::: Raw data :::

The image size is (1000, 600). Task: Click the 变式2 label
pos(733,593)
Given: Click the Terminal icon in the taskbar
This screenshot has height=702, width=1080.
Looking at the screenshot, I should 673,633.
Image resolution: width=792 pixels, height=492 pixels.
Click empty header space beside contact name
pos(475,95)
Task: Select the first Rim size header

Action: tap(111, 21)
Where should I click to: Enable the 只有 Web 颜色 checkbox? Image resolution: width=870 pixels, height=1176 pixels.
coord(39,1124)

:::

→ **Do this**: Copy the lines above again, swapping "header" for "heading" wherever it occurs and leaving everything else unchanged.

→ **Solution for this exercise**:
The image size is (1000, 600). Task: Click the 变式2 label
pos(733,593)
Given: Click the Terminal icon in the taskbar
This screenshot has height=702, width=1080.
Looking at the screenshot, I should 673,633.
Image resolution: width=792 pixels, height=492 pixels.
Click empty heading space beside contact name
pos(475,95)
Task: Select the first Rim size heading

Action: tap(111, 21)
Where should I click to: Enable the 只有 Web 颜色 checkbox? Image resolution: width=870 pixels, height=1176 pixels.
coord(39,1124)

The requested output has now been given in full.